#### TEXT SHOWN
-- Opening Marker --

- Directed by: Nayato Fio Nuala
- Written by: Titien Wattimena
- Produced by: Ody Mulya Hidayat
- Starring: Bunga Citra Lestari; Ben Joshua; Richard Kevin;
- Music by: Addie MS
- Production companies: Maxima Pictures I-Media Entertainment Cinema Factory
- Release date: December 7, 2006;
- Running time: 115 minutes
- Country: Indonesia
- Language: Indonesian

= Cinta Pertama (2006 film) =

Cinta Pertama (First Love) is a 2006 Indonesian drama film directed by Nayato Fio Nuala. The film stars Bunga Citra Lestari, Ben Joshua, and Richard Kevin. The soundtrack album, Cinta Pertama, was well received.

== Plot ==
Alya, a 20-year-old woman becomes engaged to Abi, a young businessman. The following day, Abi finds her unconscious, with blood dripping from her nose. Fearful that she has a life-threatening illness, he rushes her to the hospital. As Alya lies in a coma, Abi finds her diary and reads that she still loves her high school sweetheart and first love, Sunny; the two were separated after high school when Sunny left Jakarta for university, without either of them confessing their feelings.

Upon reading his fiancée's diary, Abi decides to search for Sunny and ask him to visit Alya. Sunny, who by that point is already married, agrees after his wife gives him permission. Upon seeing Alya, Sunny's feelings return, and he holds Alya's hand. She wakes up from her coma.

== Production ==
Cinta Pertama was directed by Nayato Fio Nuala, whose previous directing experience was in horror; Hanya Wanita notes that this was evident in some hospital scenes, which were dark and eerie. The script was written by Titien Wattimena.

-- Closing Marker --

#### INPUT DATA
-- Opening Marker --

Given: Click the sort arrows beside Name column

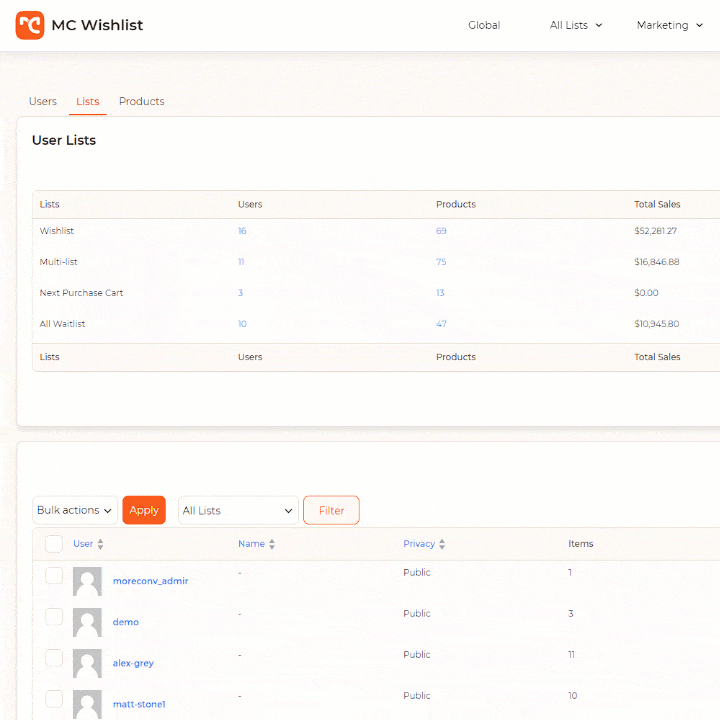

-- Closing Marker --

#### TASKS TO CARRY OUT
1 > From the Cinta Pertama article, extract the passage that begins with the words containing "Cinta Pertama (First" and ends with "confessing their feelings.".
2 > List every person named in the credits at the head of the Cinta Pertama article, from "Directed by" through "Music by".

#### SET OF ANSWERS
1 >
Cinta Pertama (First Love) is a 2006 Indonesian drama film directed by Nayato Fio Nuala. The film stars Bunga Citra Lestari, Ben Joshua, and Richard Kevin. The soundtrack album, Cinta Pertama, was well received.

== Plot ==
Alya, a 20-year-old woman becomes engaged to Abi, a young businessman. The following day, Abi finds her unconscious, with blood dripping from her nose. Fearful that she has a life-threatening illness, he rushes her to the hospital. As Alya lies in a coma, Abi finds her diary and reads that she still loves her high school sweetheart and first love, Sunny; the two were separated after high school when Sunny left Jakarta for university, without either of them confessing their feelings.

2 >
Nayato Fio Nuala
Titien Wattimena
Ody Mulya Hidayat
Bunga Citra Lestari
Ben Joshua
Richard Kevin
Addie MS